I have been grappling with the following problem for a while, as I need to load in, manipulate, and produce scores from new datasets as quickly as possible. I have defined a data dictionary containing a description of each variable class (e.g. numeric, factor, character, date) and, where applicable, a list of all possible factor levels:
DD <- data.frame(Var = c("a", "b", "c", "d"),
Class = c("Numeric", "Factor", "Factor", "Date"),
Levels = c(NA, "B1, B2, B3", "C1, C2", NA))
Data <- data.frame(a = 5, b = "B1", c = "C2", d = "2015-05-01")
Ultimately, I intend to use model.matrix to produce a design matrix with a common set of indicator variables/ columns regardless of the actual factor levels observed in the particular dataset, so I can score up the data from a particular model.

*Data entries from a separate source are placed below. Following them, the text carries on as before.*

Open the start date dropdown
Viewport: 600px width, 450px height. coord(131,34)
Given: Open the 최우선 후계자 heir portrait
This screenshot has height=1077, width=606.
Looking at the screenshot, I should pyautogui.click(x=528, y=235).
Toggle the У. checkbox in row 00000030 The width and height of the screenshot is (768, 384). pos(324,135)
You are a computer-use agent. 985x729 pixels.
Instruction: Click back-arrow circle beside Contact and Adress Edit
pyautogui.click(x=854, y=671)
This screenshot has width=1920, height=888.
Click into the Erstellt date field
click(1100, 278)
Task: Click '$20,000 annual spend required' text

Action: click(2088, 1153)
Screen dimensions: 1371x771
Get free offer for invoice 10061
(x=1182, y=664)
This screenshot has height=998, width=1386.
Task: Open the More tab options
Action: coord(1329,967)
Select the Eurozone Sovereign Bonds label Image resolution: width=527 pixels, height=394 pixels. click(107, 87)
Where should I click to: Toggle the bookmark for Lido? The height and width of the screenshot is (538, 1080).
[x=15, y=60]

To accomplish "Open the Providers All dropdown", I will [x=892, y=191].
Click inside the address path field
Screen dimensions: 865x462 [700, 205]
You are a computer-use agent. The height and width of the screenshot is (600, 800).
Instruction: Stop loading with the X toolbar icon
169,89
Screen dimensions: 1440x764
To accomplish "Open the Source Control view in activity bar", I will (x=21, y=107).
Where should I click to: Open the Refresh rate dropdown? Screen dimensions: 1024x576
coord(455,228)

I need to do these tasks as quickly as possible and, hence, I am trying to find a solution that avoids using lapply/ loops. Here is (a slightly convoluted version of) my existing solution for setting the factor levels, which is currently too slow for my requirements:
lapply(1:ncol(Data[,DD$Class=="Factor"]), function(i) {
factor( as.character( unlist( Data[,DD$Class=="Factor"][i])) ,
levels = unlist(strsplit(as.character(DD$Levels[DD$Class=="Factor"][i]), ", ")) )
})
Any suggestions for avoiding use of a loop here, if it is even possible, or any alternative solutions would be much appreciated!
Thanks!